ENUNCIADO - Quais linhas dos dados abaixo contêm a palavra "Viewport"? Mostre cada uma delas por inteiro.
╔══
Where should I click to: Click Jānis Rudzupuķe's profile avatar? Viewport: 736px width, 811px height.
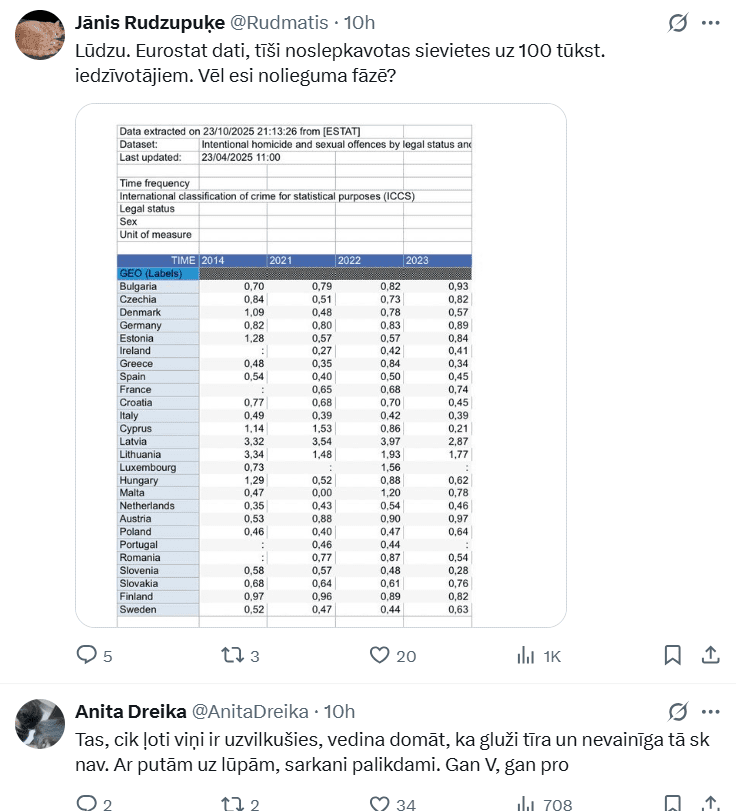[x=41, y=36]
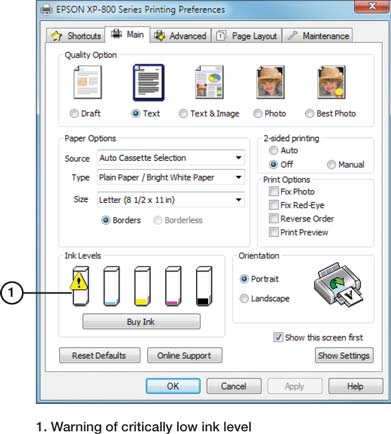Click the Buy Ink button
The width and height of the screenshot is (391, 434).
point(141,322)
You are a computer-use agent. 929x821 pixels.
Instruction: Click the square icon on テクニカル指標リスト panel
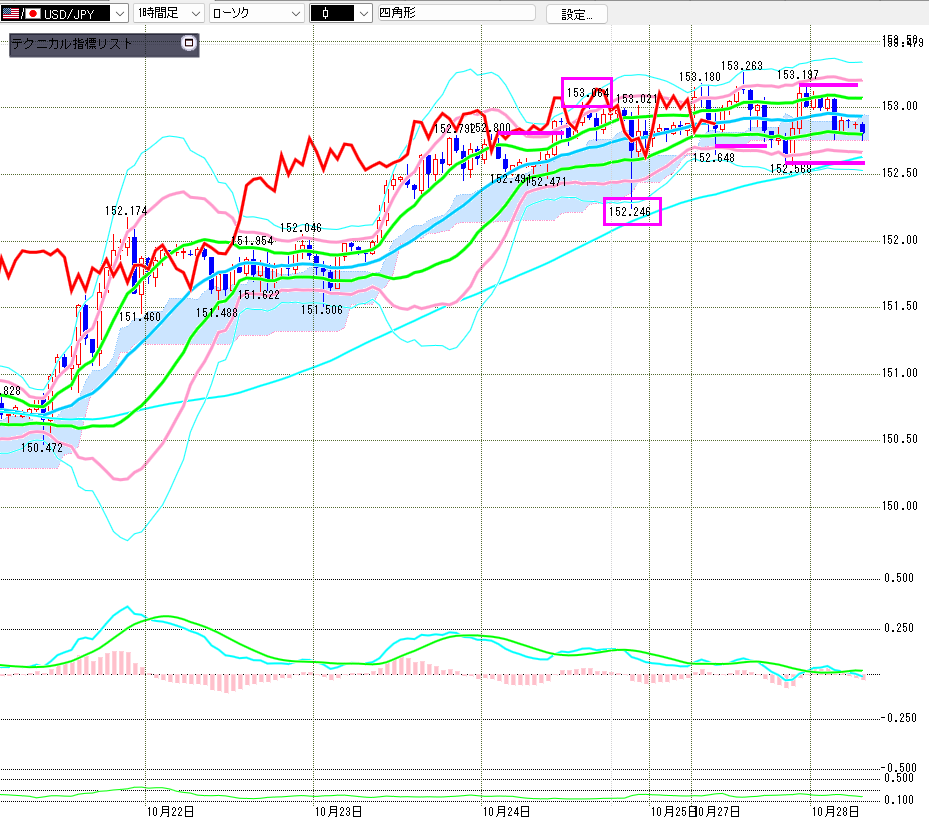pyautogui.click(x=188, y=44)
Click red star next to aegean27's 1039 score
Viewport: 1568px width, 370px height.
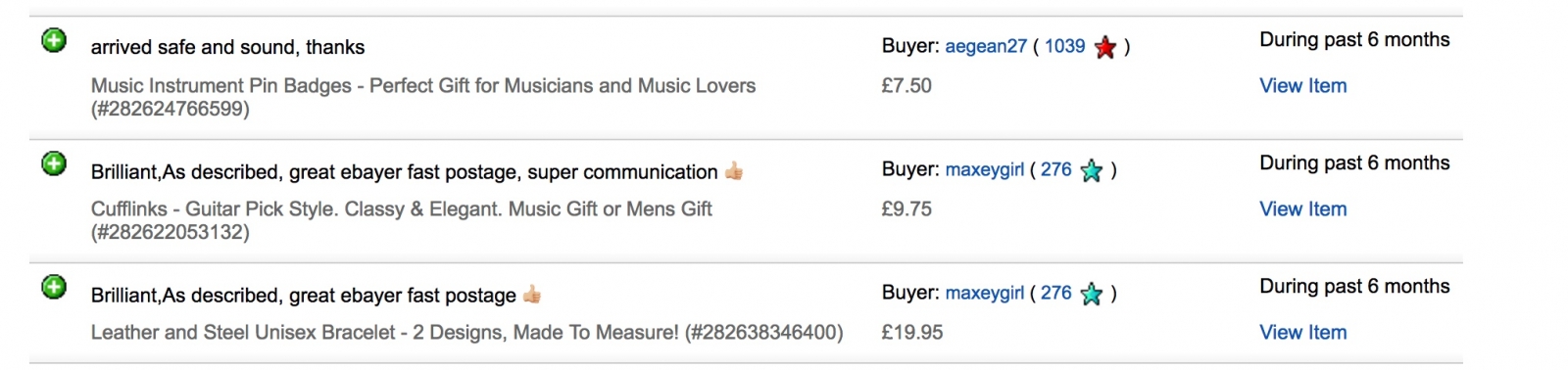point(1105,47)
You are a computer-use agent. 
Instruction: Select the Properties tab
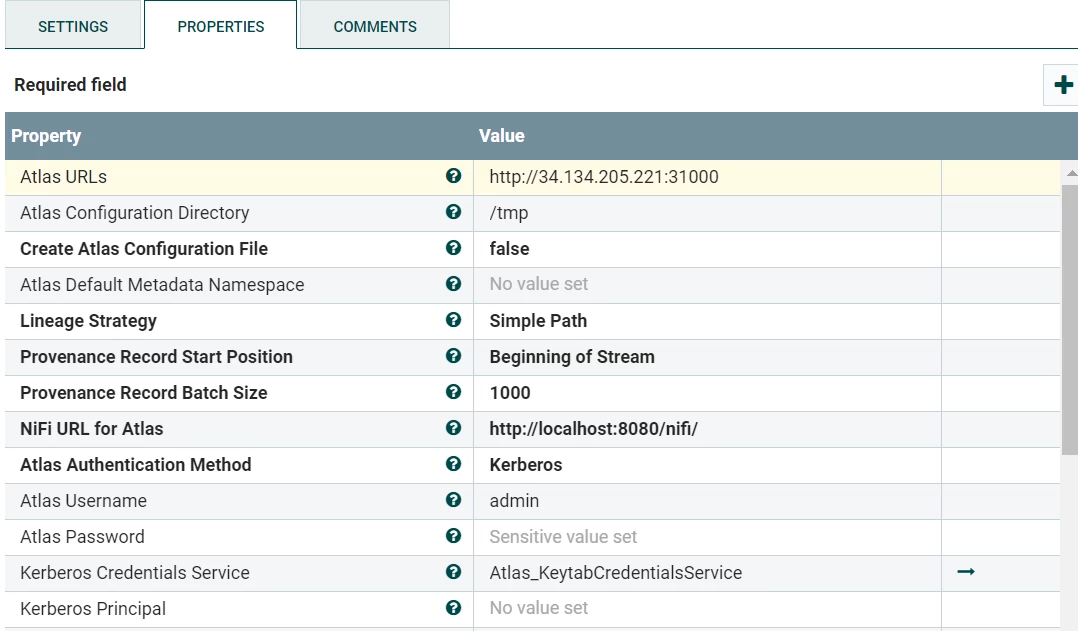[221, 26]
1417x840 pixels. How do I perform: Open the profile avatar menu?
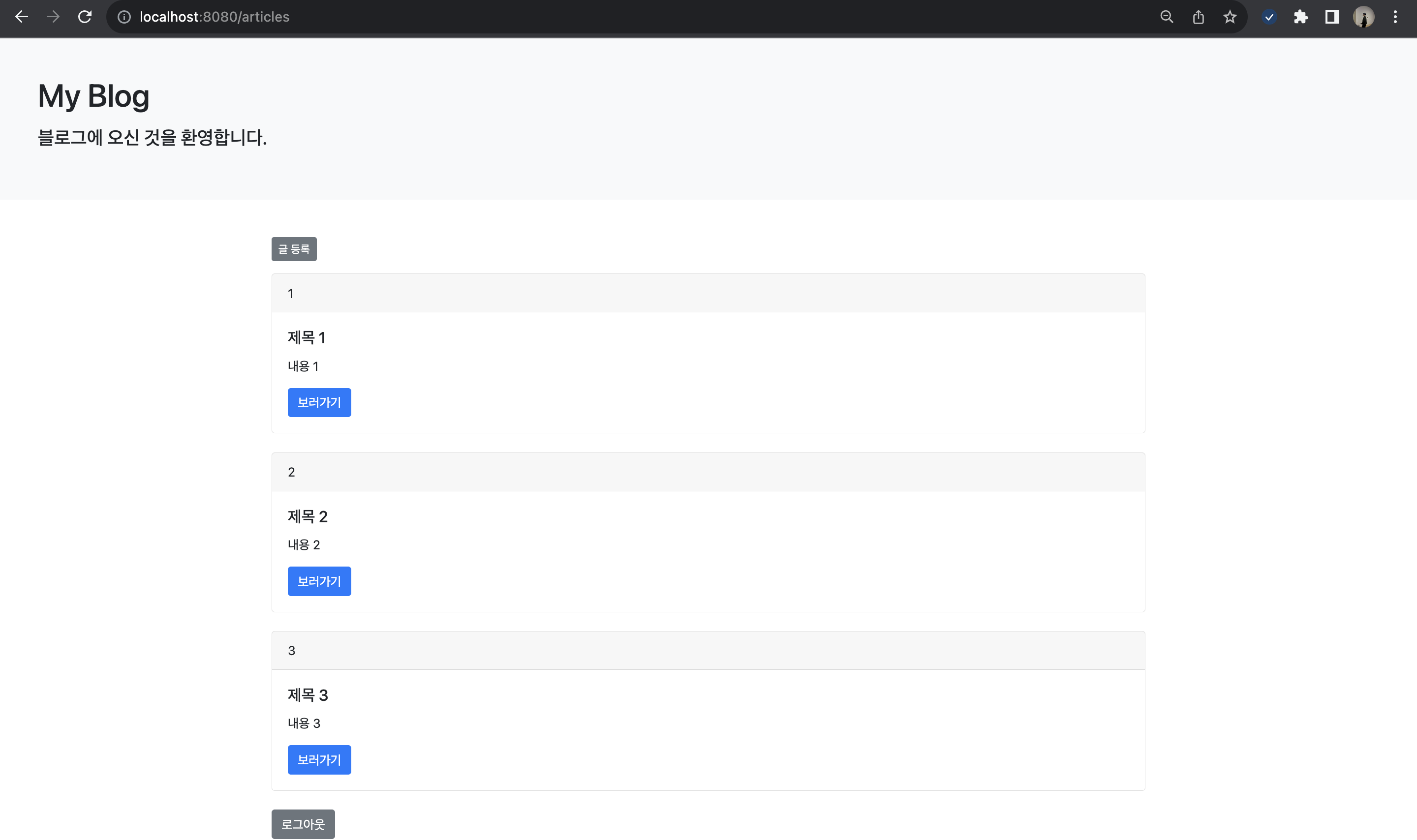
╚══
RESPOSTA ESCRITA -
Where should I click to: Click Jānis Rudzupuķe's profile avatar? Viewport: 736px width, 811px height.
Viewport: 1568px width, 370px height.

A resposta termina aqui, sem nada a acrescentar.